ТЕКСТ СТРАНИЦЫ
......

Император России, любивший представительность и тем самым способствовавший увеличению расходов, на которые шел австрийский двор ради своих гостей, попросил о поездке в Офен в Венгрии, чтобы почтить память сестры[9 - Великая княгиня Александра Павловна (1783–1801) – Прим. ред.], усопшей супруги эрцгерцога, палатина Венгрии. Он хотел появиться в Офене в венгерском костюме и пригласил туда греков из смежных провинций, мирян и духовенство, ибо в ту минуту его взоры обращались как на Запад, так и на Восток. Император Австрии и несколько принцев обещали сопровождать Александра в этой поездке. Перед отъездом он еще раз побеседовал с Меттернихом, весьма взволновав последнего и немало поспособствовав окончательному назначению всеобщего собрания на 1 ноября.

......

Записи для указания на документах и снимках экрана
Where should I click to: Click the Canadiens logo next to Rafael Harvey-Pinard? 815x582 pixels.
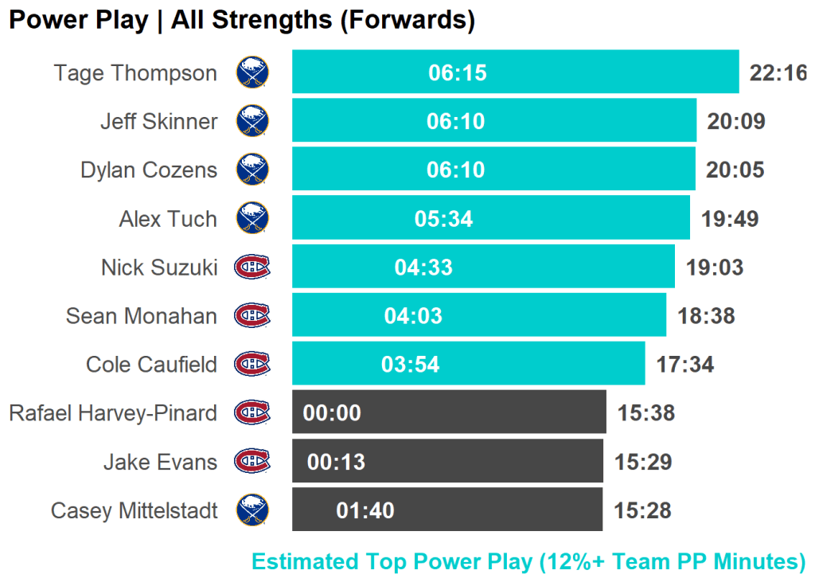click(x=252, y=412)
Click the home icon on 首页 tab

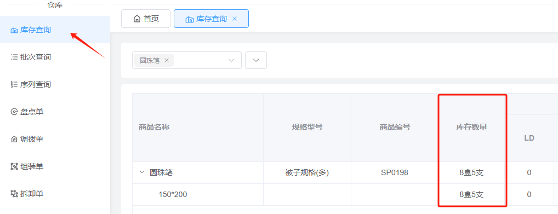tap(136, 19)
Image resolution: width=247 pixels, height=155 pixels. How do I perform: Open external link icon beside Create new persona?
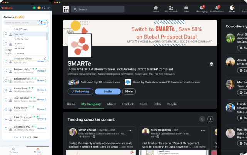click(45, 58)
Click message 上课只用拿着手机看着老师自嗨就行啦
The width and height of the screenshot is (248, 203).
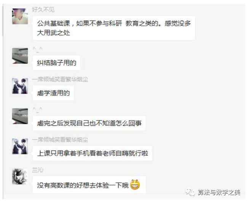pyautogui.click(x=92, y=153)
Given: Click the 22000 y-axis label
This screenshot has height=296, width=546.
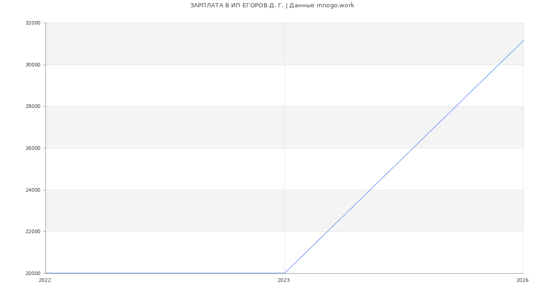Looking at the screenshot, I should pyautogui.click(x=33, y=232).
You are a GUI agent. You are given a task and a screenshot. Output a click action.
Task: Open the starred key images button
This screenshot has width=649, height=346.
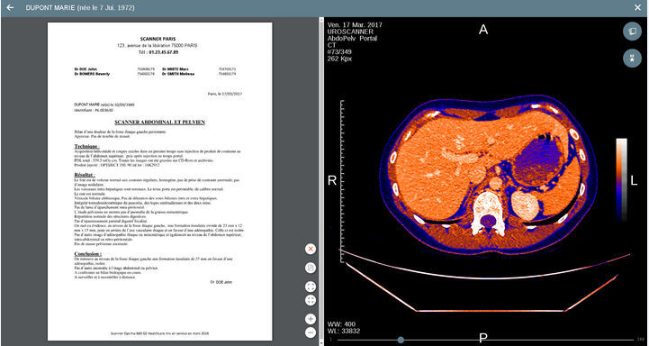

......

ЗАДАНИЕ К ВЫПОЛНЕНИЮ
Извлеките текст страницы целиком, слово в слово и без каких-либо изменений.

ПРАВИЛЬНЫЙ ОТВЕТ
Император России, любивший представительность и тем самым способствовавший увеличению расходов, на которые шел австрийский двор ради своих гостей, попросил о поездке в Офен в Венгрии, чтобы почтить память сестры[9 - Великая княгиня Александра Павловна (1783–1801) – Прим. ред.], усопшей супруги эрцгерцога, палатина Венгрии. Он хотел появиться в Офене в венгерском костюме и пригласил туда греков из смежных провинций, мирян и духовенство, ибо в ту минуту его взоры обращались как на Запад, так и на Восток. Император Австрии и несколько принцев обещали сопровождать Александра в этой поездке. Перед отъездом он еще раз побеседовал с Меттернихом, весьма взволновав последнего и немало поспособствовав окончательному назначению всеобщего собрания на 1 ноября.